Work to complete:
Can you return, unchanged and character for character, the data from the line with "This screenshot has width=2464, height=1507." to the line with "Action: click(x=457, y=115)", including both of those lines?

Data extract:
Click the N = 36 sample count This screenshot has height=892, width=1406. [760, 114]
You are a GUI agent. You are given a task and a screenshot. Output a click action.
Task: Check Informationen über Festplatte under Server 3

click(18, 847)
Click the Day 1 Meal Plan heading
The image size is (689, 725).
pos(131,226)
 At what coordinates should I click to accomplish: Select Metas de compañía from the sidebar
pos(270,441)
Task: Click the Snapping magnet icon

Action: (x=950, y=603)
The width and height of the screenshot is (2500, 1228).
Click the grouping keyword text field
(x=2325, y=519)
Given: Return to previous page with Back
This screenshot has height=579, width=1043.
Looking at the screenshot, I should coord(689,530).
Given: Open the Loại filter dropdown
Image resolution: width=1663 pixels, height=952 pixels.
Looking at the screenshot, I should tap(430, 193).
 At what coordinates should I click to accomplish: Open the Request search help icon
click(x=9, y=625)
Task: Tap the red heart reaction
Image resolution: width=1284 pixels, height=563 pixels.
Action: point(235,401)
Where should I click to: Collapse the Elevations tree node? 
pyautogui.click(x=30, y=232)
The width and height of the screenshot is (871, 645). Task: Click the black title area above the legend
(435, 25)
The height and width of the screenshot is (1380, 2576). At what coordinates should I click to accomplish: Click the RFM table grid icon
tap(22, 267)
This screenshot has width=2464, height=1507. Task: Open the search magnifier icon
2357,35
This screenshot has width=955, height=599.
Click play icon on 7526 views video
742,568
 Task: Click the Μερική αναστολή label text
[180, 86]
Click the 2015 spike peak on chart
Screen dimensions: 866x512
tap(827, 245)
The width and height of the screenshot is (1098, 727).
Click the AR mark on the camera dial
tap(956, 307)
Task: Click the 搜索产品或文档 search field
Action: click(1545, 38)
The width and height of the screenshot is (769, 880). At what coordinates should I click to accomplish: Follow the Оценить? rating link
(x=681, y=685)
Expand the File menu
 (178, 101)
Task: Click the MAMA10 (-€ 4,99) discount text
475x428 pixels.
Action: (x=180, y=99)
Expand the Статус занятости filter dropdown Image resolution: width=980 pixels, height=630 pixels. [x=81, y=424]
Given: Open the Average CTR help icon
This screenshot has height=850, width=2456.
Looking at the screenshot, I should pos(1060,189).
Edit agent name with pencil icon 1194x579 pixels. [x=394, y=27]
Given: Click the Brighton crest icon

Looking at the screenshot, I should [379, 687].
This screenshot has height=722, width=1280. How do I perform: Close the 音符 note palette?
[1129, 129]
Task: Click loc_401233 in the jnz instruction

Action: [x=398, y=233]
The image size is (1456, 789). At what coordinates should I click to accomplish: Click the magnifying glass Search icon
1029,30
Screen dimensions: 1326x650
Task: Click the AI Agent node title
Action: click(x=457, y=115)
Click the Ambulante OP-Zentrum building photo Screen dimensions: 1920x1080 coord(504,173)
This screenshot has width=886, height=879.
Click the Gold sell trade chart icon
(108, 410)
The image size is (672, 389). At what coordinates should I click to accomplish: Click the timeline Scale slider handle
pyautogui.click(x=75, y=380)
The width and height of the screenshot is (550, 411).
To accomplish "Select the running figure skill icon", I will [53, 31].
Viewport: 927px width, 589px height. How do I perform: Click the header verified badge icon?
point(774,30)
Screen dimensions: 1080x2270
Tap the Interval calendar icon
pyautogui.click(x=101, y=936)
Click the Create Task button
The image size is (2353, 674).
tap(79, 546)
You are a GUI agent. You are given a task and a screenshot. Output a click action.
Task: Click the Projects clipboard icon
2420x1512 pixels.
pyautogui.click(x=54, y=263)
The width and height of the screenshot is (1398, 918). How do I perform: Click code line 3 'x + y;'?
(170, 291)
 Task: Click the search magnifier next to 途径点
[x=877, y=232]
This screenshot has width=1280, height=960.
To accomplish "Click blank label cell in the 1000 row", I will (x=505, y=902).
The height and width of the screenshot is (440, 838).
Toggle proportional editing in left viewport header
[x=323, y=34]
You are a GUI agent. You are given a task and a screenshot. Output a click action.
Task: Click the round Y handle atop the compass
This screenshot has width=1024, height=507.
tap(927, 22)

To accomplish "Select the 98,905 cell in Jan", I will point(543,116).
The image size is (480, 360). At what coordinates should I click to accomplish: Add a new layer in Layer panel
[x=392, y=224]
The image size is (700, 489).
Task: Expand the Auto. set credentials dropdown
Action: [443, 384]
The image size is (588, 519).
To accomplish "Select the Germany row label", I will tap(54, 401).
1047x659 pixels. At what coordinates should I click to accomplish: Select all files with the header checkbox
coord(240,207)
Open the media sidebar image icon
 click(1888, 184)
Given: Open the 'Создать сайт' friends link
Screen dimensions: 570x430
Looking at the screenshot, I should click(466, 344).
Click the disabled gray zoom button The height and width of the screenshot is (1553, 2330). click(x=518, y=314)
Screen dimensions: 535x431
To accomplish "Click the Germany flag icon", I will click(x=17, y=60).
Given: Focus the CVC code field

Exercise output:
This screenshot has width=2464, height=1507. Task: Open the search magnifier icon
2357,35
This screenshot has width=955, height=599.
Click play icon on 7526 views video
742,568
 Task: Click the Μερική αναστολή label text
[180, 86]
Click the 2015 spike peak on chart
Screen dimensions: 866x512
tap(827, 245)
The width and height of the screenshot is (1098, 727).
Click the AR mark on the camera dial
tap(956, 307)
Task: Click the 搜索产品或文档 search field
Action: click(1545, 38)
The width and height of the screenshot is (769, 880). At what coordinates should I click to accomplish: Follow the Оценить? rating link
(x=681, y=685)
Expand the File menu
 (178, 101)
Task: Click the MAMA10 (-€ 4,99) discount text
475x428 pixels.
Action: (x=180, y=99)
Expand the Статус занятости filter dropdown Image resolution: width=980 pixels, height=630 pixels. [x=81, y=424]
Given: Open the Average CTR help icon
This screenshot has height=850, width=2456.
Looking at the screenshot, I should pos(1060,189).
Edit agent name with pencil icon 1194x579 pixels. [x=394, y=27]
Given: Click the Brighton crest icon

Looking at the screenshot, I should [379, 687].
This screenshot has height=722, width=1280. How do I perform: Close the 音符 note palette?
[1129, 129]
Task: Click loc_401233 in the jnz instruction

Action: [x=398, y=233]
The image size is (1456, 789). At what coordinates should I click to accomplish: Click the magnifying glass Search icon
1029,30
Screen dimensions: 1326x650
Task: Click the AI Agent node title
Action: click(x=457, y=115)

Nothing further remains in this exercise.